A few words come now and then as if from far away. What a relief it would be to speak in proper solitude rather than in this lame dispersal. Rilke said to write as the first man. What did he mean?

I take the laptop to the park and sit at a bench, open a bottle of beer with my lighter, and look at the artificial pond with its spurting fountain. Pink-footed geese graze on the lawn around me, which is covered in their droppings. There’s a palace on the hill on the other side of the pond. I write a few lines of a translation I’m working on, then click over to this journal. What to say?

This park was constructed in imitation of the French and British styles, with tree-lined avenues and little Romantic touches: pagodas, a waterfall, grottos. All carefully manicured. Danish poets walked around here waxing lyrical in the nineteenth century.

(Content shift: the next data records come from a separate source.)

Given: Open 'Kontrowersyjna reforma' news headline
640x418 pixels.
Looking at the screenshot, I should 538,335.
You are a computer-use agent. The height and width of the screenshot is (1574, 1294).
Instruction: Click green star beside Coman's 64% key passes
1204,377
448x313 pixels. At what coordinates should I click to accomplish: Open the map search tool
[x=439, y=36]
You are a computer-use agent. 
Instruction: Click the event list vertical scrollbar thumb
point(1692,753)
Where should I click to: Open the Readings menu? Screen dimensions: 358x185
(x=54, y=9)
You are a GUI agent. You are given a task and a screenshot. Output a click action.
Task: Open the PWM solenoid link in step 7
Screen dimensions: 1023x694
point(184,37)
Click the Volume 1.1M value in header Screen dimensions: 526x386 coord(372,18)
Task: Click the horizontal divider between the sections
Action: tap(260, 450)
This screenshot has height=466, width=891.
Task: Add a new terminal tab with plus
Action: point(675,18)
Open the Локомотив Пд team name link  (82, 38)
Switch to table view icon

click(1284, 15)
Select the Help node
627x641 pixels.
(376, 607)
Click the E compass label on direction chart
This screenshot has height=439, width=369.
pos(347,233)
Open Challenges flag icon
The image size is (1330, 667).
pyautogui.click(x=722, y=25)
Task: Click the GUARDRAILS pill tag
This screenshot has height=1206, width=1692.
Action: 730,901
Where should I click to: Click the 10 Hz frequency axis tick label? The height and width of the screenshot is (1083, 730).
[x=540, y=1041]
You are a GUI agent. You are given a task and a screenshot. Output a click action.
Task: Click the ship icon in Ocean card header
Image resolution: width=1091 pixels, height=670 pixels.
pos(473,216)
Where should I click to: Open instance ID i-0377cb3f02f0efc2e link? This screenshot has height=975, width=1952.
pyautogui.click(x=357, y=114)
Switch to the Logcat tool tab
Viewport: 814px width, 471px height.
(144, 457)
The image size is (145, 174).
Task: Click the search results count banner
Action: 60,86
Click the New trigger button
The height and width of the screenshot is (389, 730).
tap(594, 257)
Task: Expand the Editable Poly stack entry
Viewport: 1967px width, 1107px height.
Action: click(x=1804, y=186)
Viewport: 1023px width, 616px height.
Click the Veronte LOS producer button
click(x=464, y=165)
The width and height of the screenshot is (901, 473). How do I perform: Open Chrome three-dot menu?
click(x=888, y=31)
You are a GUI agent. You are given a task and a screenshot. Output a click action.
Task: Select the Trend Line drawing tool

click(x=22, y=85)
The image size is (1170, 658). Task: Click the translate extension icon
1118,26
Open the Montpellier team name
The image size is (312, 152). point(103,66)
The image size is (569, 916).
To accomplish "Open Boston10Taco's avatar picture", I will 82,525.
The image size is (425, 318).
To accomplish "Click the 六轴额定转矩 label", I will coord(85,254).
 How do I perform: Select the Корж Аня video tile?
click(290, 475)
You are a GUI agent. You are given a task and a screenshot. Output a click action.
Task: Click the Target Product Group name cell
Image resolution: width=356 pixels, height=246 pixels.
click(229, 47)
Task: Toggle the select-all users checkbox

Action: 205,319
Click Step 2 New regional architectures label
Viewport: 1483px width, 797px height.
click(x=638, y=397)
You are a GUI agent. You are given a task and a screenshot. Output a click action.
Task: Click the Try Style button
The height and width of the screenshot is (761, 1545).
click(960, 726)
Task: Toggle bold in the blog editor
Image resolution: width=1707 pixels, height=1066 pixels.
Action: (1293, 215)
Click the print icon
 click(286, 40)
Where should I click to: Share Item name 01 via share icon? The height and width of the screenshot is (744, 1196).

Now it’s full of tourists and lycra-clad joggers.

*

Malinka Stalin, they called him, his Russian friends in Vienna: Little Stalin. He turned up at her dancing class. During lockdown he invited her to the park to dance. She’d be gone for hours. He gave her Russian delicacies. I cycled over and watched them dance. How naïve I was. She watched me let it happen. I thought about fighting it, but what was there to fight for, exactly? I was always elsewhere in my head. Can I blame her?

After I left and he’d moved into our flat, into our bedroom, I became convinced he was a Romeo spy. It gave it a sort of logic. Now I have no idea where they are. I’ve learned that these kinds of convictions tend to get blurred over time. I’ve missed her terribly, but I guess those feelings will get blurred too.